Headline of the week:

https://www.cnet.com/personal-finance/reddit-and-elon-musk-sent-gamestop-stock-soaring-why-amc-and-blackberry-are-next/

Reddit and Elon Musk sent GameStop stock soaring. Why AMC and BlackBerry are next
  • Recording this on Wednesday, 1/27
  • AMC up 301%, Gamestop up 134%, blackberry up 32%
  • What’s happening?
    • Reddit users are piling into Gamestop and other companies because they noticed there is a heavy short interest in the stock by institutional investors. Obviously there are only a certain number of shares outstanding in these companies, so the reddit users themselves are artificially inflating the stock price… but...
    • Shorting a stock essentially just means you’re betting the price will go down.
    • If the price of the stock goes up too quickly and you’re shorting it, the people betting against the stock are forced to buy stock at the higher prices to essentially cover their losses.
    • It’s sending these near bankrupt companies to the moon
    • Long story short - some of you may be thinking - should I be buying Game Stop, or Blackberry, or AMC?
      • It’s like playing with FIRE… don’t do it.  Eventually - as with all of these get rich quick ideas… people get hurt.  We don’t want that to be you.
      • Main Topic

        Bonds

        What is a bond? A bond is a fixed income instrument that represents a loan made by an investor to a borrower (typically corporate or governmental). A bond could be thought of as an I.O.U. between the lender and borrower that includes the details of the loan and its payments.

        Bonds are issued by governments and corporations when they want to raise money. By buying a bond, you're giving the issuer a loan, and they agree to pay you back the face value of the loan on a specific date, and to pay you periodic interest payments along the way, usually twice a year.

        Unlike stocks, bonds issued by companies give you no ownership rights.

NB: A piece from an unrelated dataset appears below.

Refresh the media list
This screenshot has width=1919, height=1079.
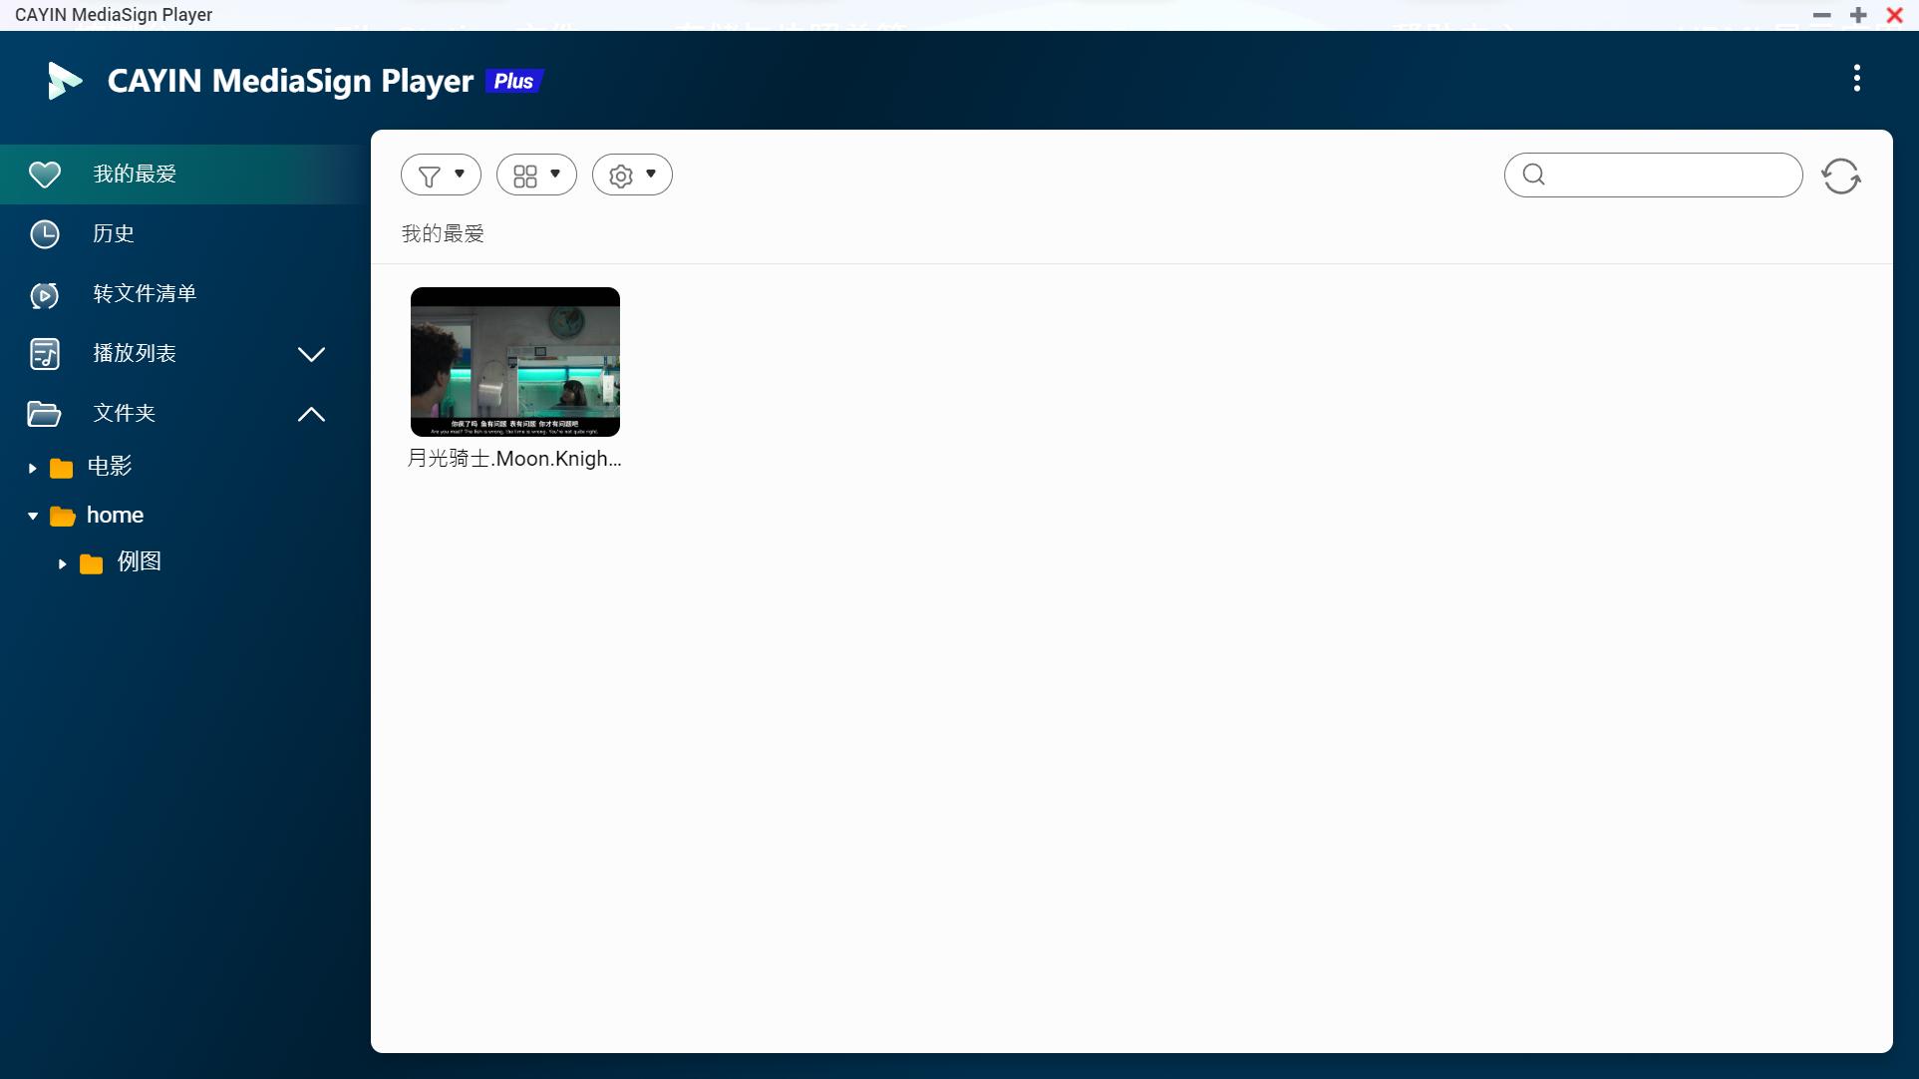[1840, 177]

        So you don't necessarily benefit from the company's growth, but you won't see as much impact when the company isn't doing as well, either—as long as it still has the resources to stay current on its loans.

        Risks of bonds:

        • Although bonds are considered safe, there are pitfalls like interest rate risk—one of the primary risks associated with the bond market.
        • Reinvestment risk means a bond or future cash flows will need to be reinvested in a security with a lower yield.
        • Callable bonds have provisions that allow the bond issuer to purchase the bond back and retire the issue when interest rates fall.
        • Default risk occurs when the issuer can't pay the interest or principal in a timely manner or at all.
        • Inflation risk occurs when the rate of price increases in the economy deteriorates the returns associated with the bond.
        • Biggest risk of all?

          OPPORTUNITY COST!

          You could be selling yourself short of reaching your retirement goals by investing in bonds.